Many people in Glasgow and Dundee this weekend may feel they are living in a nation of scared sheep. While this is an unfair insult to many "no" voters, the anger from the "yes" camp is understandable: if places like Montenegro or Slovakia - neither of which have many recognisable resources - would be independent countries, then why not Scotland, with its oil, industry and educated population?
However this question may soon become academic, thanks to the "cunning plan" of David Cameron...

"I have a cunning plan..."

A week is a long time in politics, so they say, this this past week is certainly following that rule.
This time last week, panicked by the close opinion polls. Cameron, Milliband and Clegg agreed to a "vow" to grant Scotland extensive new powers - as explained by their spokesperson, the former PM Gordon Brown.
This was the "devo-max" option that Alex Salmond originally wanted on the referendum vote; Westminster was now offering a vote for either a Salmond-inspired "indy-lite", or a Westminster-panicked "devo-max". Salmond had been playing a poker game with Westminster for the last few years over Scotland's future, and Westminster had blinked.

Or so it seemed. Another analysis of the situation reveals that David Cameron saw a ruthless opportunity in what looked like another flapping episode at Downing Street. Cameron has plenty of form for both being at times a hopeless strategist and also a ruthless opportunist: it is for this reason why he has so many enemies in his own party as well as in general. It also explains why many view him as being a disaster on so many levels for the country. His current "cunning plan" is possibly the most dastardly of all, in terms of its huge implications.

In short, Cameron is happy to give "home rule" to Scotland, provided there is a quid pro quo for England (and Wales and NI, in theory).
Cameron's vision for preserving the UK in a modernised form is to give tax and law-giving powers to Scotland, provided Scottish MPs have no rights to vote on equivalent bills in England. In this way, Scottish MPs would be emasculated to having a right a sit in Westminster, but in effect do little else (and have no right to sit in a Westminster government either).

If Cameron's vision rings true, the same could also be true for Wales and NI, eventually leaving Westminster as an English-only parliament at some way down the line, with Downing Street effectively as an English-only government. In this scenario, while the Westminster government would represent (and formulate) foreign policy and British interests abroad, almost all other major internal decisions would be left to the devolved governments in London (Westminster), Edinburgh, Cardiff and Belfast.

The "Balkanisation" of Britain?

The political ramifications for Labour are massive.
Cameron has clearly calculated that as the Tories are now an English-only party, this leaves Labour (and to a lesser extent, the Lib Dems) as the only truly "British" party in the country. Therefore, the best way to screw Labour electorally and politically is to give them what they had been asking for all these years - full devolution! This would leave the Tories at a natural advantage in an English-only Westminster, and make it more difficult for Labour to form a government.

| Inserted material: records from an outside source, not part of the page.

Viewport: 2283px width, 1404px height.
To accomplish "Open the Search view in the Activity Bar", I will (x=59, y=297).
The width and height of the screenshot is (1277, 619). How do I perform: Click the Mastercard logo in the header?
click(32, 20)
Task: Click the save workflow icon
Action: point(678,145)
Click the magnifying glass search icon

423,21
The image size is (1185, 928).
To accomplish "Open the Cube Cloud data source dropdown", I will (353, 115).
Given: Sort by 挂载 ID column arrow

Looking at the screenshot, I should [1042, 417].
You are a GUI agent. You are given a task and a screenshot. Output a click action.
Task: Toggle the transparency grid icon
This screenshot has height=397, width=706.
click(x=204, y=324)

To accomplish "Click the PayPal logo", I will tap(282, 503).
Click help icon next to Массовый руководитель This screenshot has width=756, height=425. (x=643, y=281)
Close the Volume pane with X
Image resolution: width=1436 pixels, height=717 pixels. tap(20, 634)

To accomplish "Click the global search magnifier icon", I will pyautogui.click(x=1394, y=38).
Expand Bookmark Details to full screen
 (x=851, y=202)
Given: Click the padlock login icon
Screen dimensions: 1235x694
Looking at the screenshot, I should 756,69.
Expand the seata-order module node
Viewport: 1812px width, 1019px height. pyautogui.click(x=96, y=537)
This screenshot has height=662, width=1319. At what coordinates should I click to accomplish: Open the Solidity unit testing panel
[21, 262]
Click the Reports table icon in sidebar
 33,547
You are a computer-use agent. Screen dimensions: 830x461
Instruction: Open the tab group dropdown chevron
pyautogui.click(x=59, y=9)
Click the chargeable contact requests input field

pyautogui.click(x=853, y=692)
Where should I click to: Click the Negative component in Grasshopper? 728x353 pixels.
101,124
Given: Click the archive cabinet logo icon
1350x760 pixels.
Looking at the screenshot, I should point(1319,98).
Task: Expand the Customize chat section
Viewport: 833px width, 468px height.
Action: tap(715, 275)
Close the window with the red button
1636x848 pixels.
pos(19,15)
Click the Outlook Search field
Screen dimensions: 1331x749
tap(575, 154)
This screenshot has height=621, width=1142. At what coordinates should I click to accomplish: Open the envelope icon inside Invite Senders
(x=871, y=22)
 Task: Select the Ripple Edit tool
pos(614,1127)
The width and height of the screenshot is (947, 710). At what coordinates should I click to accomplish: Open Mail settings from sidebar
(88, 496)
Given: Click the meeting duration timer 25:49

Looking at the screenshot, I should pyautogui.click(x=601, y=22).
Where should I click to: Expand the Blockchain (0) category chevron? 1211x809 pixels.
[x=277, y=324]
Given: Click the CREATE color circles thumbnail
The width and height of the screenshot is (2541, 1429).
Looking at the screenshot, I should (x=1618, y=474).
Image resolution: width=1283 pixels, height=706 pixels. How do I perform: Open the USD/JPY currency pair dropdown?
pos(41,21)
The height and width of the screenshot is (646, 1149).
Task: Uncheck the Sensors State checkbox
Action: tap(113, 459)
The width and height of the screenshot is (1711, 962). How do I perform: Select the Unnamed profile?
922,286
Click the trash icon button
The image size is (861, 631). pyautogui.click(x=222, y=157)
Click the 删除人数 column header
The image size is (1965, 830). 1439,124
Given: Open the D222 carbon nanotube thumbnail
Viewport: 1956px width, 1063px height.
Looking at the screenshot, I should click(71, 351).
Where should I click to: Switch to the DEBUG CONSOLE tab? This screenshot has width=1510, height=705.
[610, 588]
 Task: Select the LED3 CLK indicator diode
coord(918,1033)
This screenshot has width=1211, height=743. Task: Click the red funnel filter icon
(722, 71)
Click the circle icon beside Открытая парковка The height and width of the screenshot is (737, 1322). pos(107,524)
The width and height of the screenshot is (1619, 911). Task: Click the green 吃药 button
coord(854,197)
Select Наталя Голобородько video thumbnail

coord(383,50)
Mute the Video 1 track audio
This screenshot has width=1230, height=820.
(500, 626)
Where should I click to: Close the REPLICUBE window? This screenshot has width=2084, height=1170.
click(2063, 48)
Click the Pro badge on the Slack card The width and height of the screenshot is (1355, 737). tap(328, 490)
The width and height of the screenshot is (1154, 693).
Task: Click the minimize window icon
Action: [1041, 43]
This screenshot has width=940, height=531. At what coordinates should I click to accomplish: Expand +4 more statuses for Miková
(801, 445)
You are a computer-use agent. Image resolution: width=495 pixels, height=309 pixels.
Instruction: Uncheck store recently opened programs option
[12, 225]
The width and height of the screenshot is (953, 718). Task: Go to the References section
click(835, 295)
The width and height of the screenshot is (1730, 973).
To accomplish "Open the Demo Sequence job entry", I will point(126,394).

Labour have dodged the bullet of Salmond's referendum only to be hit in the solar plexus by Cameron's "devo-max" plan.

Cameron has therefore gone from nearly breaking apart the UK by accident to now having a plan to effectively break up the UK on purpose.

The next seven months will prove to be pivotal and seismic in Westminster, With the Tories now keen to embrace some kind of "fast-track" devolution package before the general election in May (which they would ordinarily expect to lose), they see this plan as killing two birds with one stone: turning the tables on Labour by putting them in an impossible position - to accept their plan would be electoral suicide, but to reject it would be not much better.
The "England first" strategy also seems to be with Ukip in mind - though its easy to suspect that may also backfire, as Cameron has been trying to "out do Ukip" for the last eighteen months, with disastrous results.

These are truly crazy times, when you have a Conservative Prime Minister whose plan is to effectively break up the union in order to hold on to power.